Blood Test Achieves Improved Detection of Advanced Precancerous Colorectal Lesions
Posted on 14 Jul 2026
Colorectal cancer is the second-leading cause of cancer-related death in the United States, yet screening uptake remains suboptimal. More than 50 million eligible adults are not up to date with recommended screening, and blood-based options could help reach individuals who otherwise remain unscreened. A newly reported clinical validation of an updated blood-based screening test now demonstrates improved detection of advanced precancerous lesions while meeting all primary and secondary endpoints.
Freenome’s (Brisbane, CA, USA) updated SimpleScreen CRC blood-based colorectal cancer screening test met all primary and secondary endpoints in a pivotal clinical validation evaluating assay and algorithm enhancements over the first-generation test. Adjusted to the age and sex distribution of the U.S. Census, the analysis showed 90% specificity among individuals with no findings on colonoscopy. The test achieved 80.4% sensitivity for colorectal cancer (CRC) and 18.2% sensitivity for advanced precancerous lesions (APLs), including 41.9% sensitivity for APLs with high-grade dysplasia (HGD).
The SimpleScreen CRC platform uses a multiomics approach that analyzes multiple blood-based signals and applies artificial intelligence and machine learning to detect cancer-associated patterns. The updated version reflects improvements to both the underlying assay and the classification algorithm, with the goal of detecting cancer when it is most treatable.

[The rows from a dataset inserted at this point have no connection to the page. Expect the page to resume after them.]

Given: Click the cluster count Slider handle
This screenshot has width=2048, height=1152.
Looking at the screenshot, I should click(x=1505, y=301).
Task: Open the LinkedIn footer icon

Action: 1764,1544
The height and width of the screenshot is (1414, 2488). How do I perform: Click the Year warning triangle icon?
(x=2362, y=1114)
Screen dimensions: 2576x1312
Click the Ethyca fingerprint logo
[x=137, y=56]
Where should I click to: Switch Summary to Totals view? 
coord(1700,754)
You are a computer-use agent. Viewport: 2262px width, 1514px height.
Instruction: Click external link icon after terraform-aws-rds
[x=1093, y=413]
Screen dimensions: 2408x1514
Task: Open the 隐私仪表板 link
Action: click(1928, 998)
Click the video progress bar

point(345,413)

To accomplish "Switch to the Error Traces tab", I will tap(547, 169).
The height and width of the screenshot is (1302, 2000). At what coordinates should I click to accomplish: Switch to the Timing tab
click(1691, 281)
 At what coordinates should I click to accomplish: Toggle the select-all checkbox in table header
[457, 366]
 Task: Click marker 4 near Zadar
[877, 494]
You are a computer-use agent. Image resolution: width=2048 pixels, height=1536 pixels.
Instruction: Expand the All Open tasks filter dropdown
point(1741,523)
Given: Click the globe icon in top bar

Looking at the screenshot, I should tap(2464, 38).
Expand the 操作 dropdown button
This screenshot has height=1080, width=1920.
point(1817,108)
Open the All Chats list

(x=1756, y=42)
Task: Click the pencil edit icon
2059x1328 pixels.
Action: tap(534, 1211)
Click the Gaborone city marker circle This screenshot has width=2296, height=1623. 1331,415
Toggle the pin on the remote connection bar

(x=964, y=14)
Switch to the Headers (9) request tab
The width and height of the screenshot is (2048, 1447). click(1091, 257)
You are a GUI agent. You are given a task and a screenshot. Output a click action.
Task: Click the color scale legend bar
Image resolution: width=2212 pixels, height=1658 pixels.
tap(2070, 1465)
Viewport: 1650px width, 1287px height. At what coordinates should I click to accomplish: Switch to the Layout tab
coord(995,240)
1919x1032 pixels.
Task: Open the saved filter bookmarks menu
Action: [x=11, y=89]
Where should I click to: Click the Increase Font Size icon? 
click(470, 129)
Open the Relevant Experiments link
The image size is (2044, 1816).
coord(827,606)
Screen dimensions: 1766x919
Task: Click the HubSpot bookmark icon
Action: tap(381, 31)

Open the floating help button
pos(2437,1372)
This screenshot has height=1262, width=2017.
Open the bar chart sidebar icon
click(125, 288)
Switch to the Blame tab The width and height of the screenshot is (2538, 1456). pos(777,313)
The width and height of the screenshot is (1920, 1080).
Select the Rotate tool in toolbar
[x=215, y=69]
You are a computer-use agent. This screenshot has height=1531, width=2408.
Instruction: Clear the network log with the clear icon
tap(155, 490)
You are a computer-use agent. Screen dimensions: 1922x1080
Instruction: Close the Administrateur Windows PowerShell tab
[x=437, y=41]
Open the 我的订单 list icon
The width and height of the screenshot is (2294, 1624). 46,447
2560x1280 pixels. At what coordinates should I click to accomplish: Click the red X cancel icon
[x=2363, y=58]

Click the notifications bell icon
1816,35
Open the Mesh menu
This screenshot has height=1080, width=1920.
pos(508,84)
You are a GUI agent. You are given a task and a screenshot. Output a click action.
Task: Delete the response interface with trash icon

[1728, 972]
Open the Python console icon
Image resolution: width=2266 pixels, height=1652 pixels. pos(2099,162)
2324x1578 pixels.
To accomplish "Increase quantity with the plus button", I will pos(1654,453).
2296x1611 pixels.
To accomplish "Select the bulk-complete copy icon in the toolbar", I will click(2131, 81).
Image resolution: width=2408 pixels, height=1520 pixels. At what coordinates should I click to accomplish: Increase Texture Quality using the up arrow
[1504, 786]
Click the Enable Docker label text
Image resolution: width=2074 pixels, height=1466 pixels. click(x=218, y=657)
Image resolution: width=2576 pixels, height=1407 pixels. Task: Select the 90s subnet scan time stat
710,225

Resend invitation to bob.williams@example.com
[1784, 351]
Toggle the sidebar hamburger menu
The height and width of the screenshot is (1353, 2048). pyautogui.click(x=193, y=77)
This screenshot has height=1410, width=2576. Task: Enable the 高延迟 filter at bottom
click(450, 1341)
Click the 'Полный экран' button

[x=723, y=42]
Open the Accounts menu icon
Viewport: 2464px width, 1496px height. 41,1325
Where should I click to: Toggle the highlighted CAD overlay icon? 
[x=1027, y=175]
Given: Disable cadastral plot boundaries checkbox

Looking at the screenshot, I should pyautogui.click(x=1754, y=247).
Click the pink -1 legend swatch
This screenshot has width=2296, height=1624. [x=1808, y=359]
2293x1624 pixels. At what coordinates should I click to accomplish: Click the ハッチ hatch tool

The clinical validation incorporated blinded, previously unevaluated samples from participants enrolled in PREEMPT CRC, a prospective registrational study, along with previously tested samples. PREEMPT CRC was conducted at more than 200 sites and enrolled 48,995 asymptomatic, average-risk adults aged 45–85 who were scheduled for screening colonoscopy. The current analysis included more than 85 individuals with CRC, 1,500 with APLs, and 150 with APLs with HGD.
Stage-specific performance included detection of 52% of stage I cancers overall, comprising 39.9% for stage I (T1) and 81.2% for stage I (T2), as well as 100% of stage II, 97.3% of stage III, and 100% of stage IV cases. The reported APL and HGD sensitivities were described as the highest to date for any noninvasive blood-based screening test evaluated in a prospective registrational pivotal clinical study. Modeling projected that, per 100,000 individuals screened, the updated test performance would yield 1,582 additional life-years gained (7.7%), 426 fewer CRC cases (9.5%), and 143 fewer CRC deaths (9.5%) compared with the first-generation test.
A Premarket Approval application for the first-generation SimpleScreen CRC test was submitted to the U.S. Food and Drug Administration (FDA) in August 2025, with review expected to conclude in mid-2026. A supplemental application is planned for the next-generation version. Upon approval, the test is expected to be exclusively commercialized and made available by Abbott.
“The sensitivity for APL and APL with HGD for the updated SimpleScreen CRC test is a marked improvement and gets us closer to matching the performance of certain stool-based CRC screening tests, with potentially higher adherence,” said Aasma Shaukat, M.D., M.P.H., professor of medicine at NYU Grossman School of Medicine and a co-lead principal investigator on the PREEMPT CRC study.